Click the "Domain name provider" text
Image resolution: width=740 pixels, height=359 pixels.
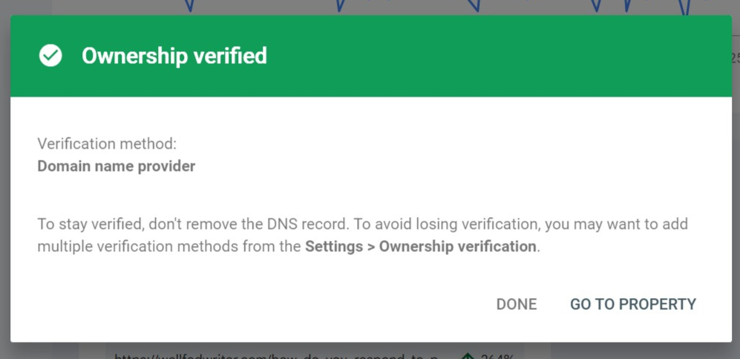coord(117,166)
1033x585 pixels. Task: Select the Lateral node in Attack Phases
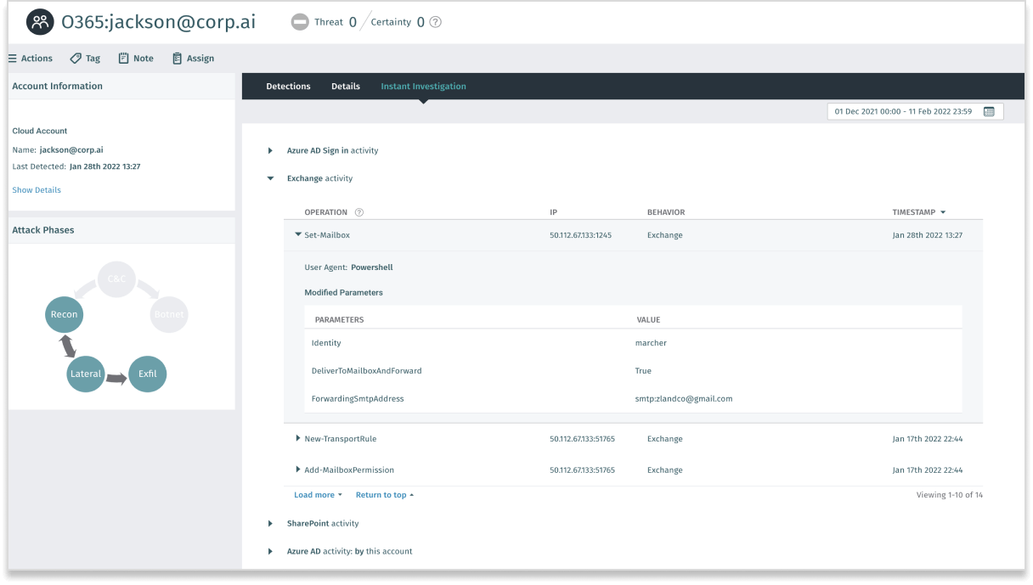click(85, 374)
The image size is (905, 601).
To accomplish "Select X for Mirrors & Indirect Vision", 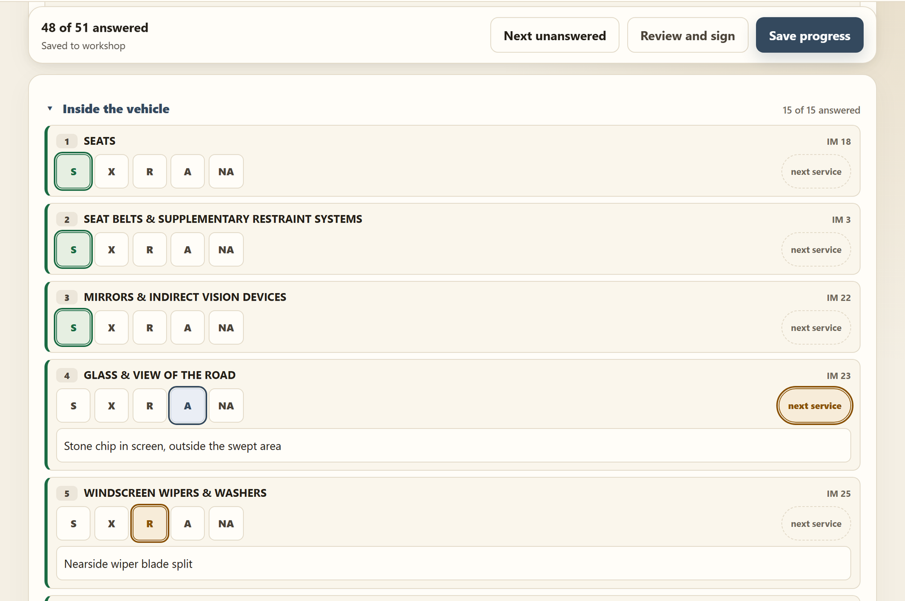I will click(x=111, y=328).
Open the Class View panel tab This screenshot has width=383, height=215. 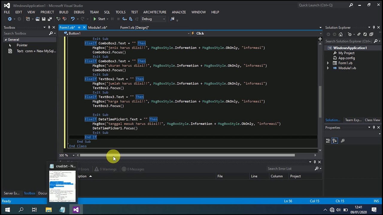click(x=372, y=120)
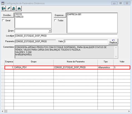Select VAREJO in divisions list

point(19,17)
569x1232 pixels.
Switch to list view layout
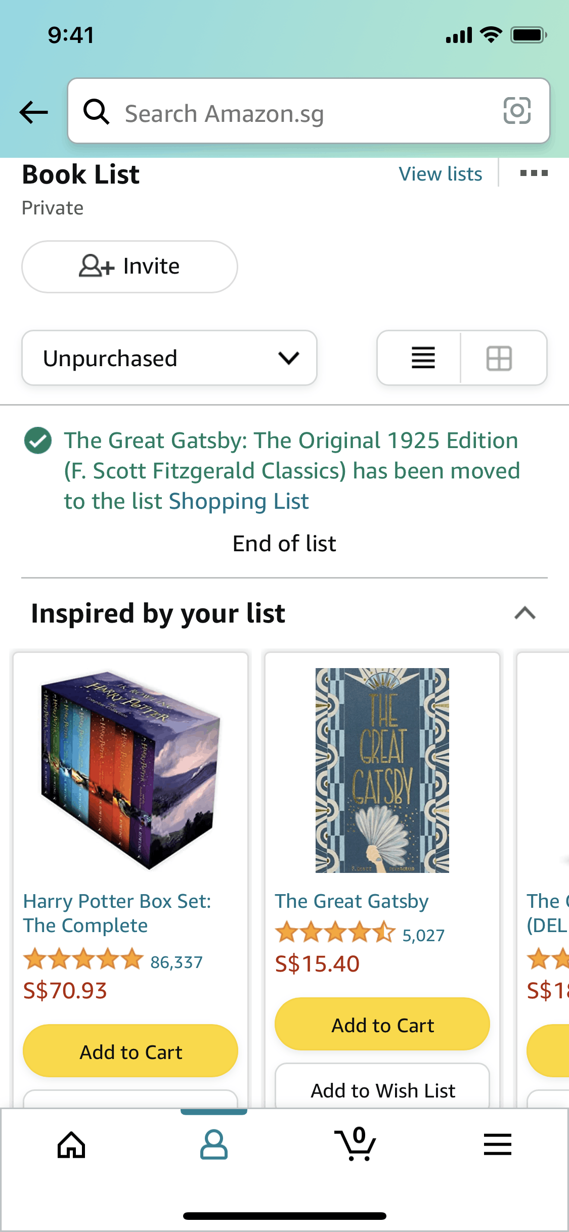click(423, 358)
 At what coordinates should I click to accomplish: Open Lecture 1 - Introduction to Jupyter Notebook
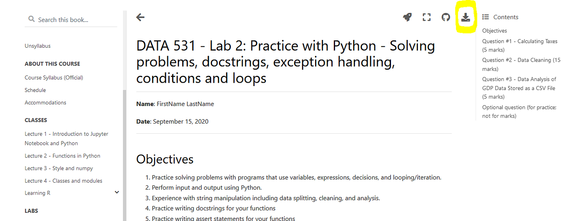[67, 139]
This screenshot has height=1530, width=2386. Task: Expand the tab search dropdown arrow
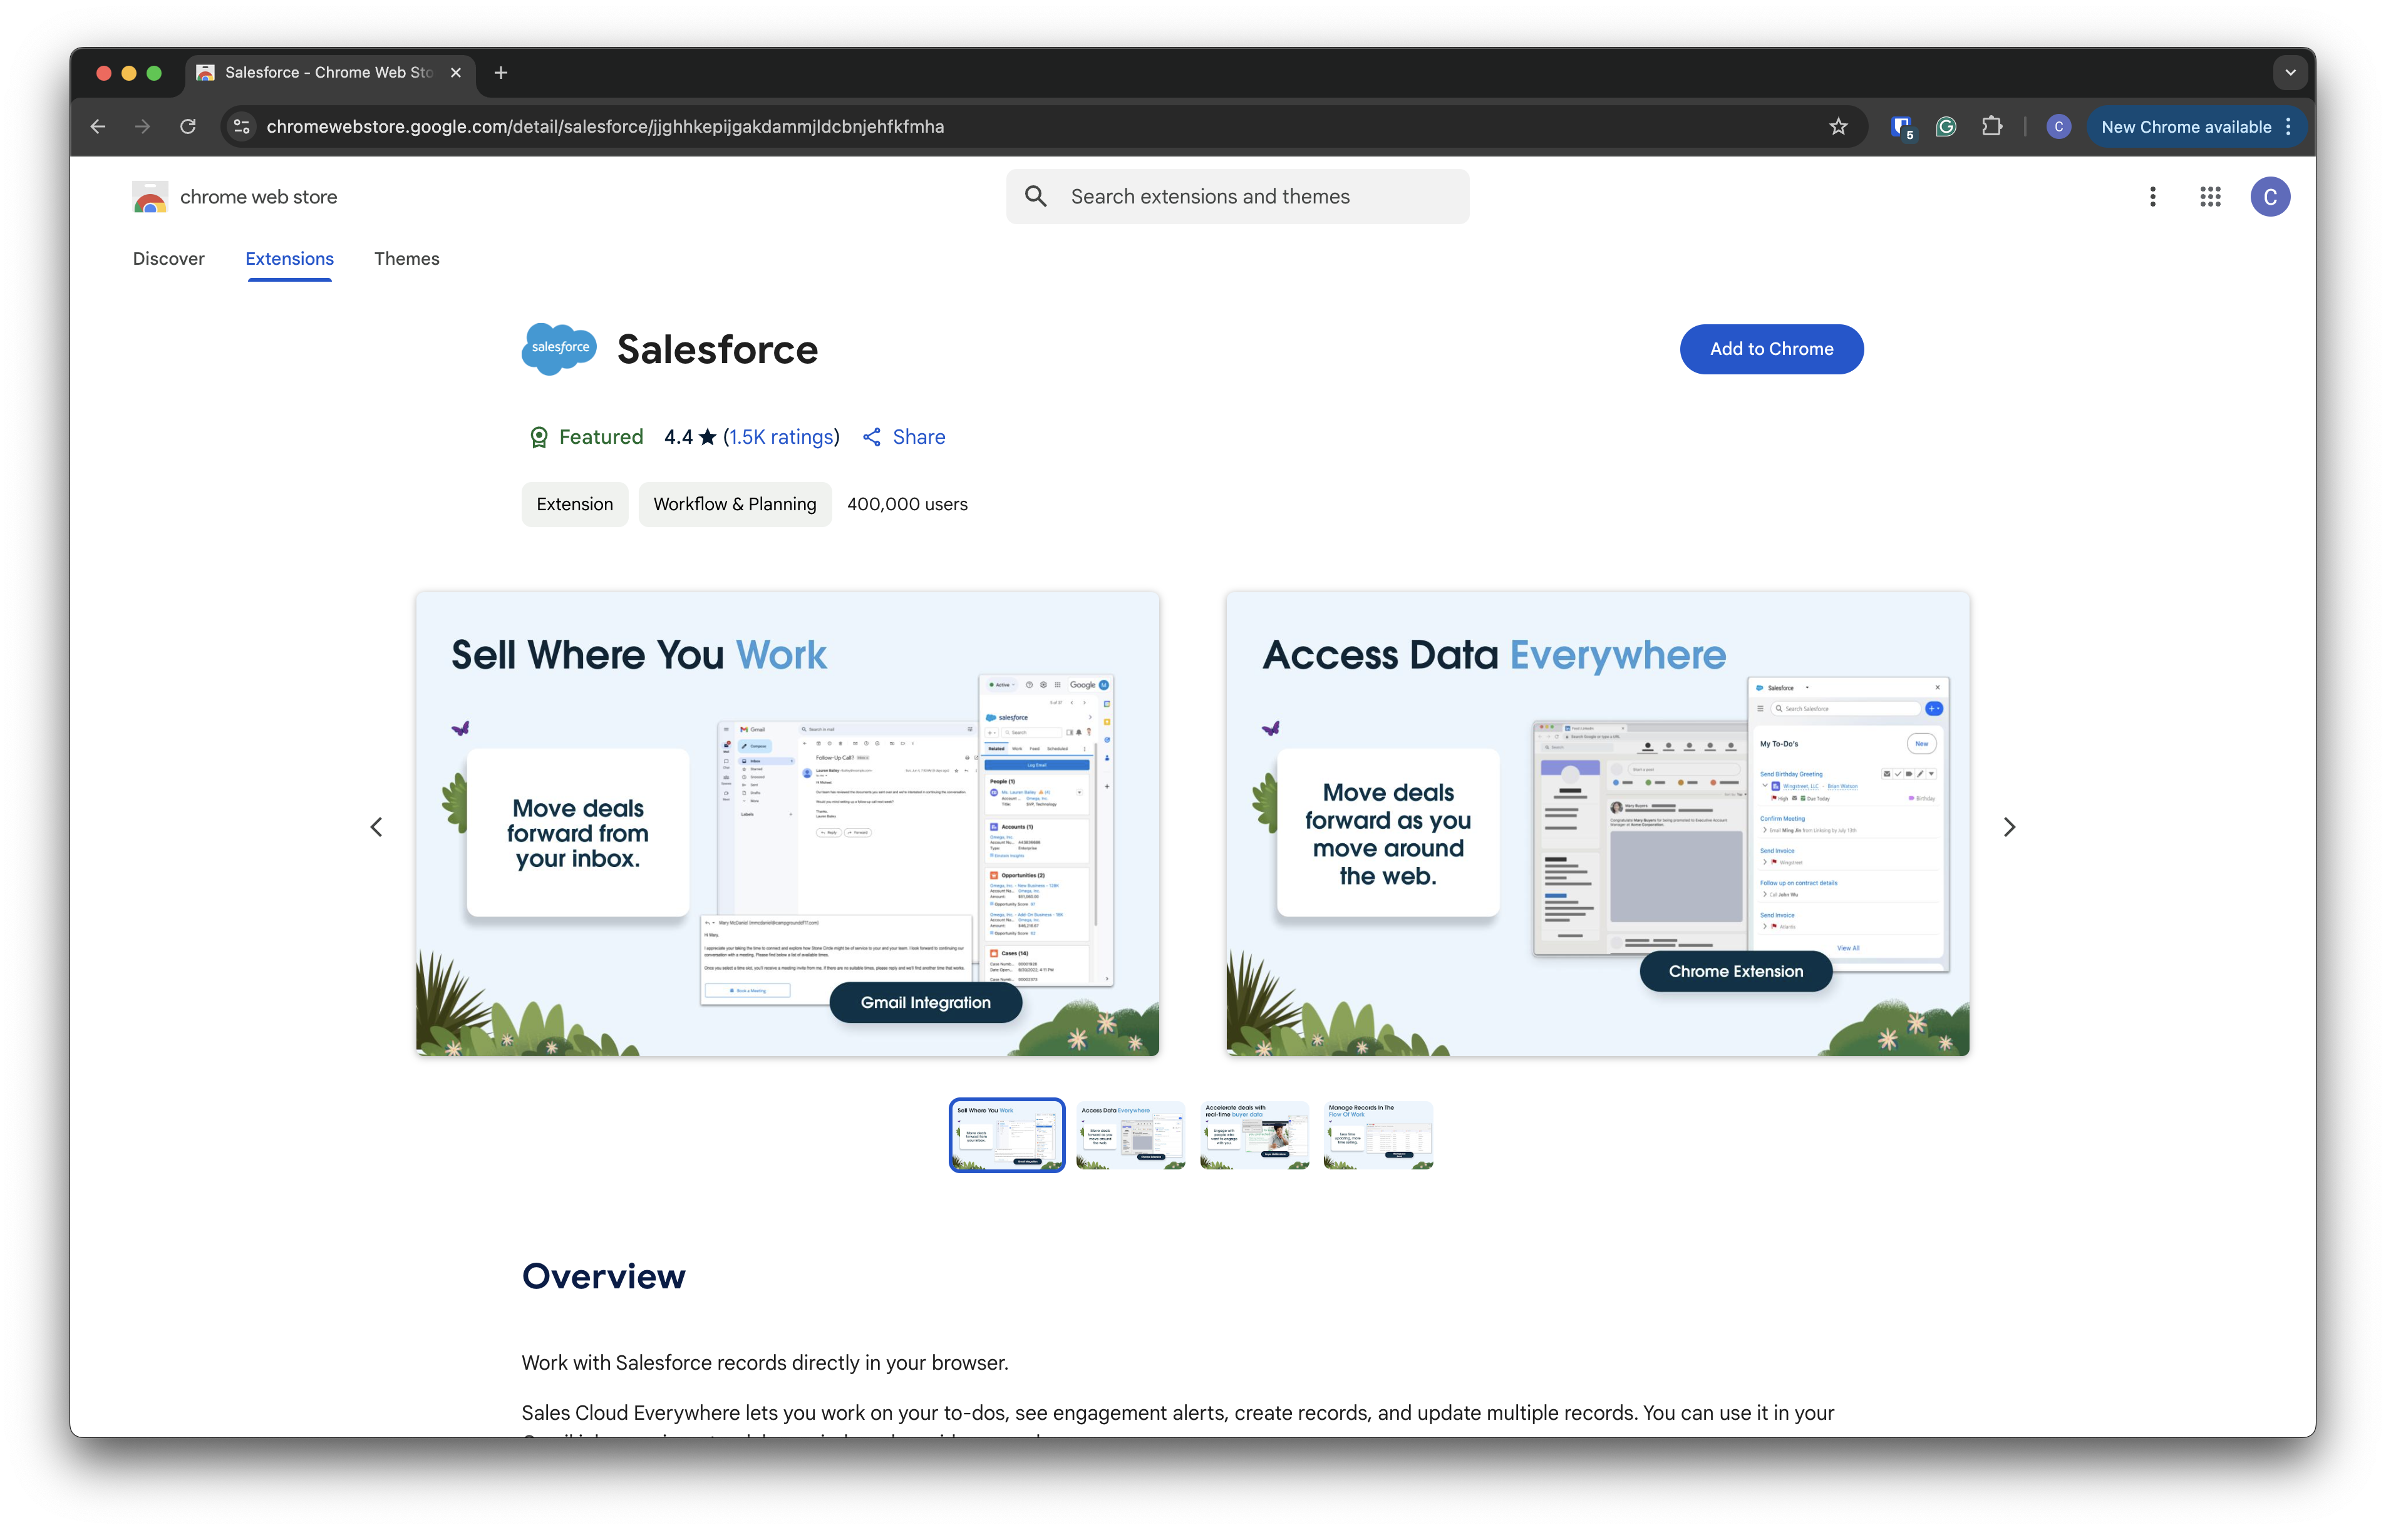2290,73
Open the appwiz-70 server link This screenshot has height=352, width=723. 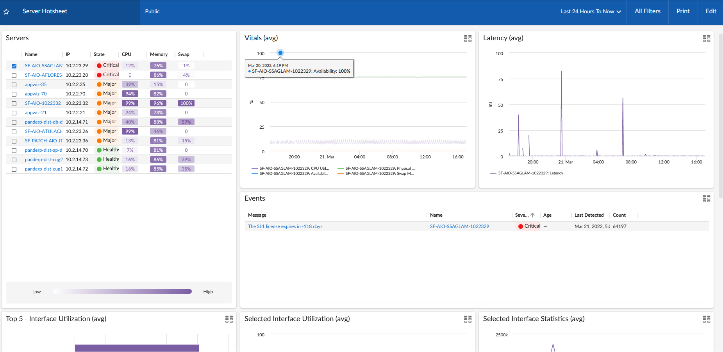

Exercise objective:
Gather every line of the records above that contains the word "pixels", and copy each one in full.

Solution for this problem:
Image resolution: width=740 pixels, height=359 pixels.
1033x585 pixels. Task: Select the Lateral node in Attack Phases
569x1232 pixels.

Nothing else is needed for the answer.